After the short film the hiring manager, Gar (Eddie K. Robinson), arrives to conduct the interview and we start to understand why Berry’s does not want unions because Berry’s is all over their employees every minute they are on the clock, time-theft is what they call it.  There really is no family, there is only the work and keep your mouth shut. Bathroom breaks are timed, exactly a minute and a half, possibly peeing time but nothing more. If you go over your allotted bathroom time you are docked pay, if you are late you are docked pay, if you leave personal belongings on the floor and not in your locker (though there are not enough lockers for every employee) you are docked pay, and even if you follow all the rules you still may get a paycheck that is short by hours of what you are owed, because payroll has no idea, nor do they care. Emmie, who already has an evening job at a bar as a cocktail waitress, needs this $5 per hour job to pay rent, so she agrees to all the nonsense that is Berry’s.

She gets the job.  The next day at work she meets her co-workers that make up the Berry’s family. All of them are there out of a desperate need.

It is the plight of the middle class, more and more, that there is never enough money. Making it check to check does no longer work.

All those we meet at Berry’s have someone, or someone’s, at home they need to support.  Some need medical care, and that cost, without insurance, well you are screwed for sure, a fact in this country. A fact that playwright Eboni Booth drives home again and again. The characters lie to keep their jobs and not get docked pay, and one character even joins up with a rather unsavory ex-employee for extra money in the hope that one day soon he will get off this hamster wheel of work and no life, of work and no joy, of work to pay bills that aren’t making him happy, just keeping him alive.

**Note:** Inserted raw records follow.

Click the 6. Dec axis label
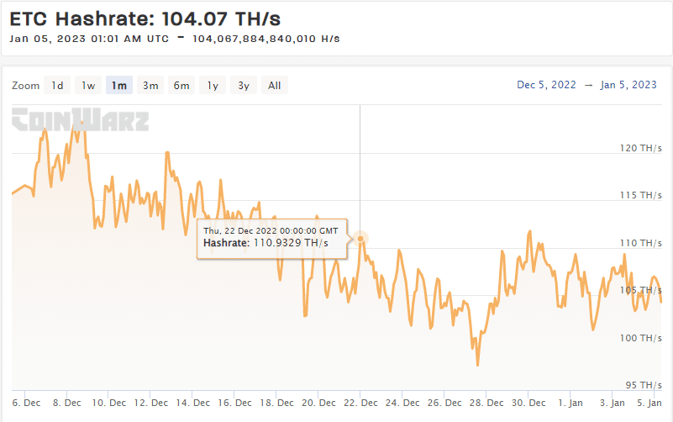 click(26, 403)
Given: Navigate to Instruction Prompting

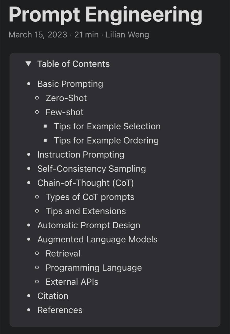Looking at the screenshot, I should pos(81,155).
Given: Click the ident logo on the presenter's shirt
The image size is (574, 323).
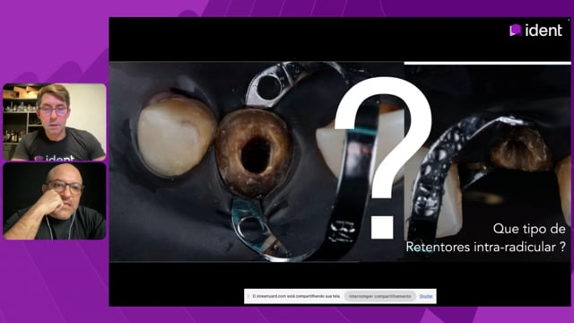Looking at the screenshot, I should 54,158.
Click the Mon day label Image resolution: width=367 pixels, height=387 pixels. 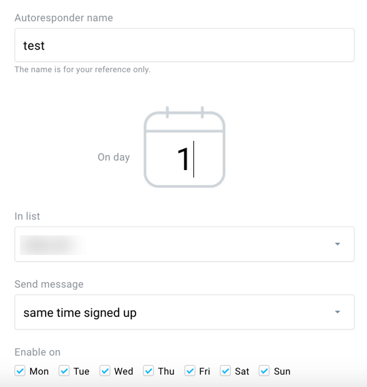coord(39,371)
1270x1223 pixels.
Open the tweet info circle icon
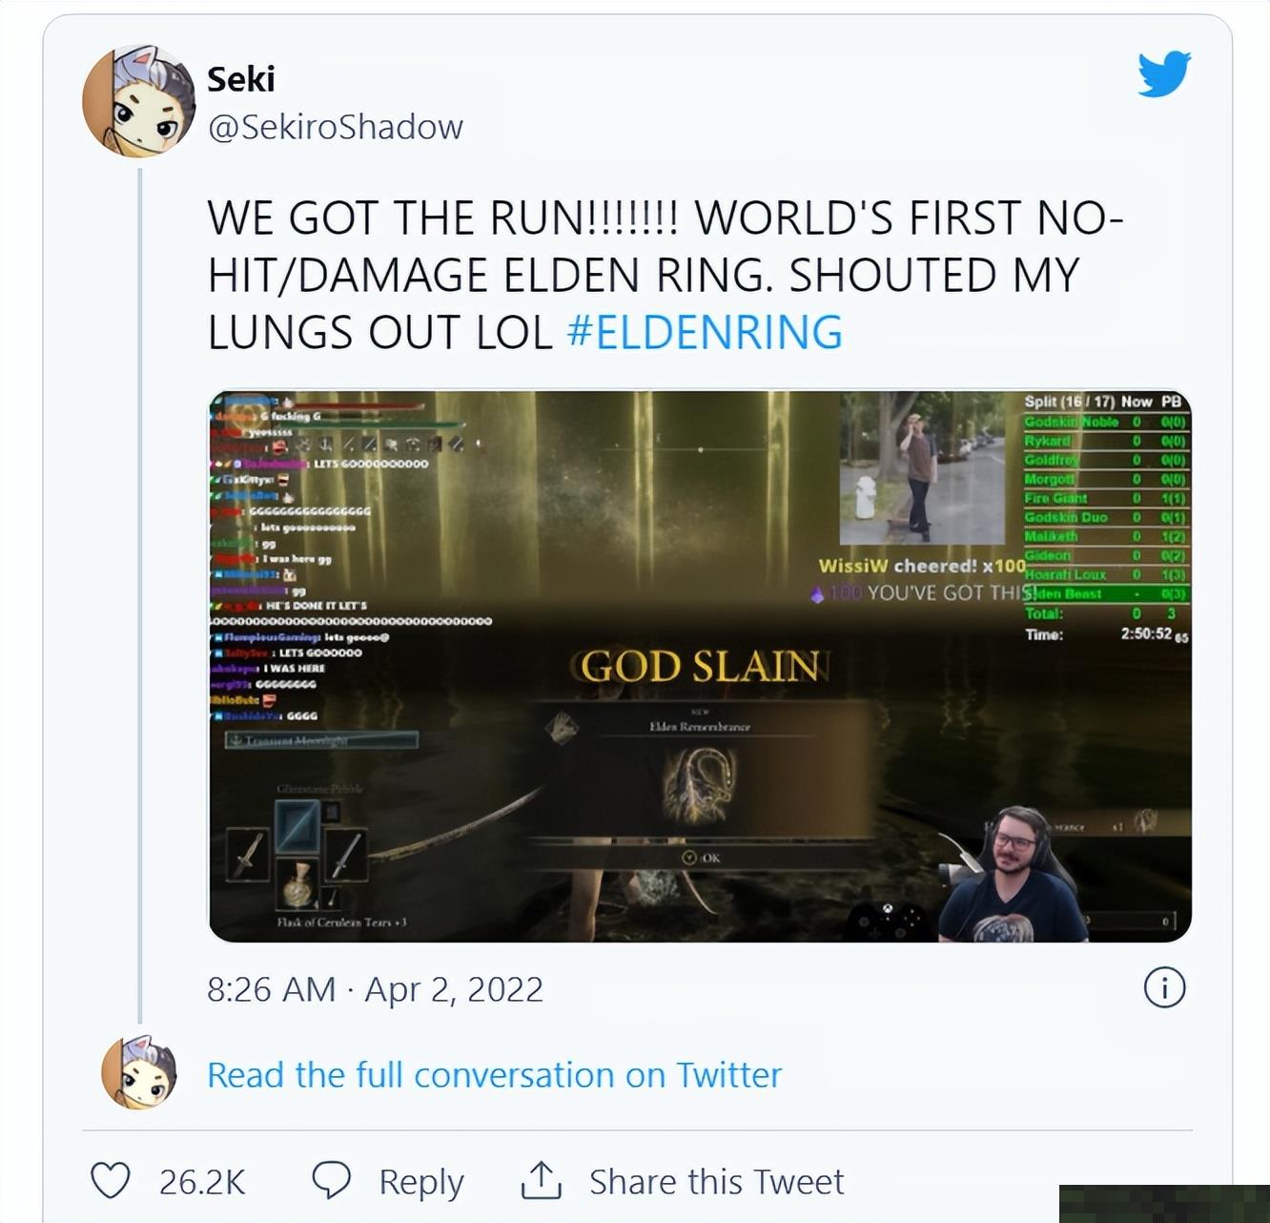1164,987
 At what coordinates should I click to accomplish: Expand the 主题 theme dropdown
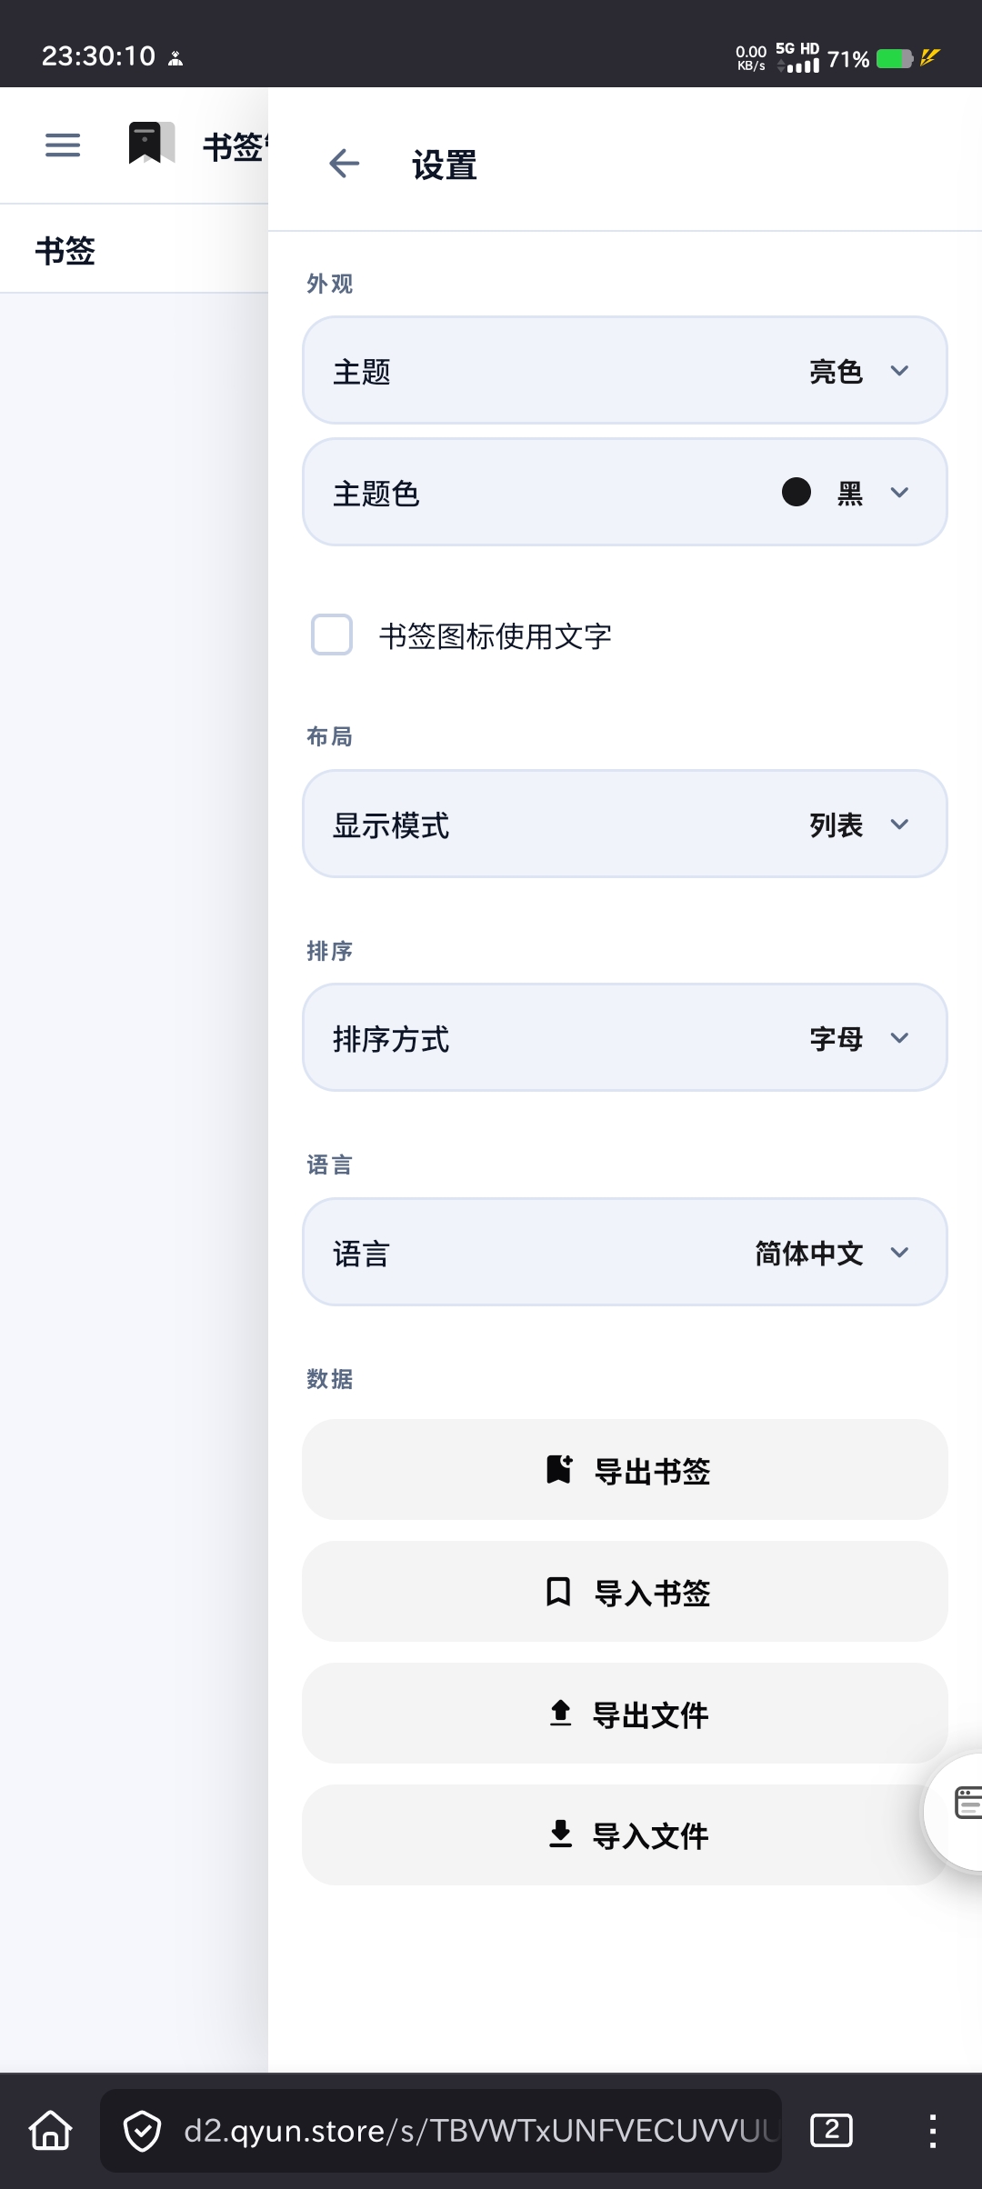(625, 371)
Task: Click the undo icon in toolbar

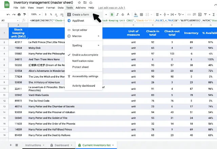Action: pos(8,15)
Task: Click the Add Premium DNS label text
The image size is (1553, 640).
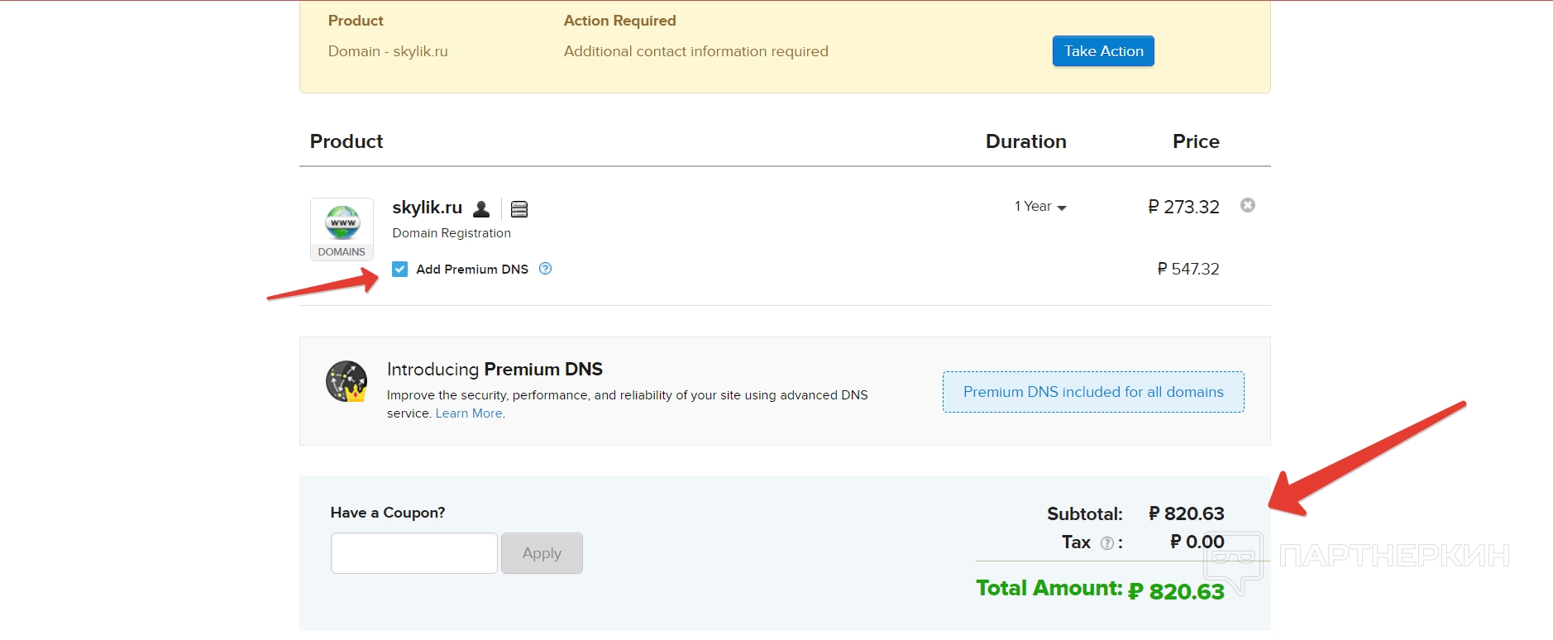Action: click(x=472, y=270)
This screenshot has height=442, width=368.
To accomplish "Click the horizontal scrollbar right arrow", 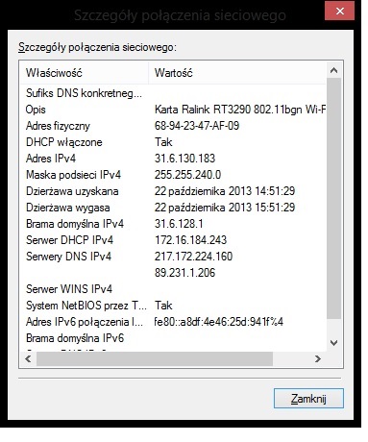I will click(317, 358).
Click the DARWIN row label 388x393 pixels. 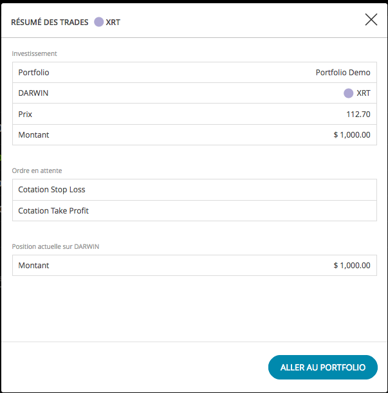(x=33, y=93)
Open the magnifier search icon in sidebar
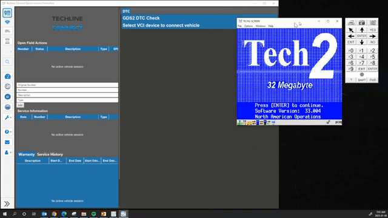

The actors are all top-notch. They are what you are going to the show to see. Like the employees at Berry’s, they all work together to lift themselves above where they’re at.  It’s both thrilling and exciting to see actors utilize their honed craft to make a play better than what it is.

The piece has all the right elements and the dialogue is funny at times, but there is absolutely nothing new here. Nothing you haven’t already seen done with more pizazz and flourish. This is not a theatrical piece so much as a made-for-TV show on stage, cut to commercial.

We specifically have to call out Ann McDonough  as the matriarch of the Berry’s worker, she is hilarious, a master of comic timing, and  Danielle Skraastad, as an at-the-end-of-her-rope single mother trying to feed four additional mouths, is so much fun to watch as she rips into managers and co-workers, her anger we know is there to hide her fear and pain.

The play is advertised as a racial play, but it is not that.  It is a play about the working poor (what used to be the middle class) and the financial struggles of being underpaid to work all day and still not get enough hours to make the money needed to get to any kind of ahead you could possibly hope for.

Paris, written by Eboni Booth; directed by Knud Adam

Running Time: Approximately 90 minutes with no intermission.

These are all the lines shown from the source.